#### BRANO DI LETTURA ####
Sul filo dei ricordi, delle analisi fuori dalla chiassosa mischia quotidiana, e delle lezioni di una politica d'altri tempi. E che ora andrebbe rigenerata, se non altro perché «non esiste meccanismo diverso dalla politica per essere partecipi delle scelte della collettività». Pier Ferdinando Casini, già presidente della Camera e parlamentare da 40 anni (nel 2023 è stato eletto da indipendente nelle liste Pd), ha la serenità d'animo e la pacata lucidità – condite sempre da una baldanza che il tempo non ha intaccato – di chi non è più tormentato da «ansia da prestazioni» (parole sue): «Sono appagato da una vita politica bellissima, la gente mi ascolta con rispetto e sono molto grato agli italiani» e insomma va bene così. Forse. «Il futuro? Non ho programmi, poi verrà quel che verrà...». Una pillola di buonsenso lasciata scivolare lì, quasi per caso, ma attenzione alla domanda d'innesco posta in una mite serata di luglio nella piazza di Gagliano del Capo: cosa vuol fare da grande Pier Ferdinando Casini? L'allusione, chiara, è alla presidenza della Repubblica, sfiorata nel gennaio dello scorso anno. Game over per il Quirinale? Chissà, la politica ha traiettorie spesso imperscrutabili e l'ex presidente della Camera è ormai una “riserva della Repubblica” stimata trasversalmente.

Il libro, l'intervista e l'impegno dei più giovani

Casini nel Salento è di casa, da sempre o giù di lì. Giovedì era ospite del primo appuntamento della rassegna “Il salotto del Capo”, a cura dell'associazione Acrobati, con la supervisione di Giovanna Campanelli e col patrocinio del Comune di Gagliano. Sul palco di piazza San Rocco il pretesto era il libro, pubblicato nei mesi scorsi e intitolato “C'era una volta la politica. Parla l'ultimo democristiano”: un po' autobiografia, un po' carrellata di aneddoti noti o laterali, ma soprattutto l'orgogliosa rivendicazione della cultura diccì, dell'estremismo di centro, del compromesso come segno distintivo, della politica dei partiti nell'accezione più classica e complessa. Si spazia in lungo e largo, le domande a Gagliano sono di Mauro Giliberti (Rai – Porta a porta) che coordina la serata e di Vito Bruno (Tgr Puglia), Francesco G. Gioffredi (Nuovo Quotidiano di Puglia) e Gianfranco Lattante (Gazzetta del Mezzogiorno). «Deve tornare quella politica – dice Casini – e c'è bisogno di professionalità, competenza, di partiti veri e non personali, di radicamento sul territorio. Moro e la Puglia, Forlani e le Marche, Andreotti e il Lazio: erano tutti espressione del territorio, parte di una storia. Oggi nessuno sa chi è il proprio parlamentare». Non è semplice passatismo: «Dico ai ragazzi: fatevi dei giudizi, diversi dai nostri, ma non basatevi sui pregiudizi», «i giovani di oggi sono migliori di noi, però sono più disorientati, è una società nella quale le grandi correnti ideali sono sparite. Ma vedete le battaglie dei ragazzi, il volontariato, la difesa dell'ambiente: è una generazione in gamba», che avrebbe bisogno di politica vera, com'era un tempo. Magari con schemi diversi: «La rappresentazione destra-sinistra non ha più ragione di esistere» e ci sono temi ed emergenze che dovrebbero essere di tutti, in sintonia con i tempi: lo Ius soli, per esempio, e Casini ricorda d'essere stato sempre a favore.
#### ESTRATTO DELLA FONTE ####
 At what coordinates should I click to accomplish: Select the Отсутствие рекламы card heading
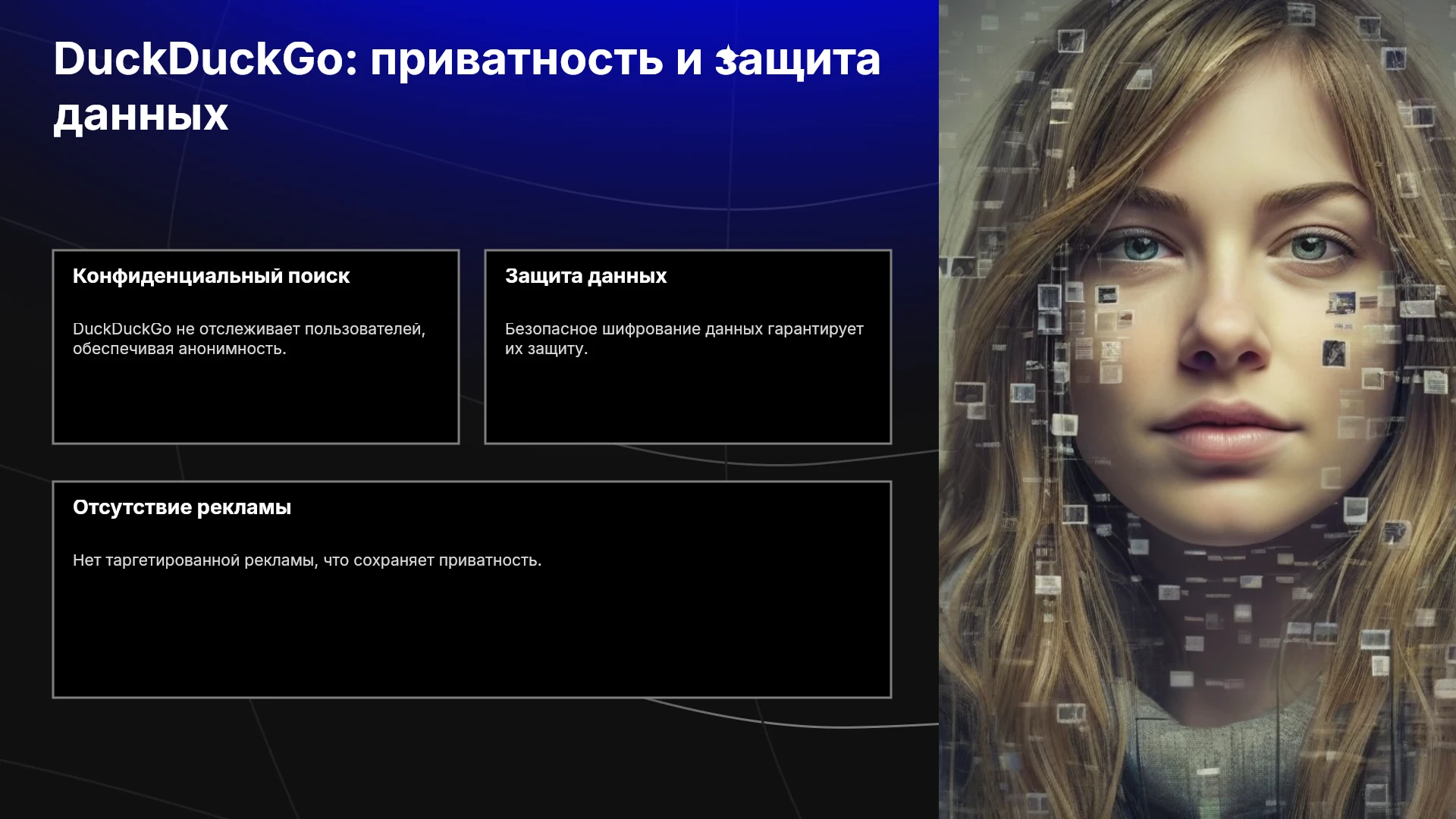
####
-- COMPLETA QUANTO SEGUE --
1. Secondo il brano su Pier Ferdinando Casini a Gagliano del Capo, qual è il titolo del libro presentato durante la serata?
2. Prosegui il brano su Pier Ferdinando Casini a Gagliano del Capo a partire dalla sua ultima frase.

-- SOLUZIONI --
1. «C'era una volta la politica. Parla l'ultimo democristiano».

2.
L'ultimo incontro con Berlusconi

Amicizia, affetto, grandi litigate: «Sì, con Berlusconi c'è stato tutto». «Un uomo – ricorda Casini - al quale piaceva piacere a tutti, una persona di una certa bontà e una certa umiltà. Qualche bugia la diceva... ma era così convinto che alla fine pensava fossero la verità». La rottura si consumò dopo 7-8 anni, «quando non condividevo più niente di quello che stava facendo e quando gli dissi che i nostri valori non erano in vendita».

Poi, l'ultimo ricordo: «Durante la vicenda del Quirinale lui è stato molto caro con me, e infatti un mese e mezzo dopo sono andato a trovarlo ad Arcore, è stato il nostro ultimo incontro. Siamo stati a pranzo insieme, abbiamo fatto un giro nel giardino, mi faceva tenerezza: nel tenermi sottobraccio si appoggiava molto. E a un certo punto mi ha detto: “Pier Ferdinando, mi sto chiedendo che cosa faccio ancora a questo mondo, forse sarebbe meglio se morissi”. Sono rimasto di sale, gli ho risposto: “Non esiste, devi lottare, tanti italiani ti vogliono bene”. Mi ha dato ragione e ha cambiato subito discorso».

Meloni e Schlein: «Ha vinto la politica»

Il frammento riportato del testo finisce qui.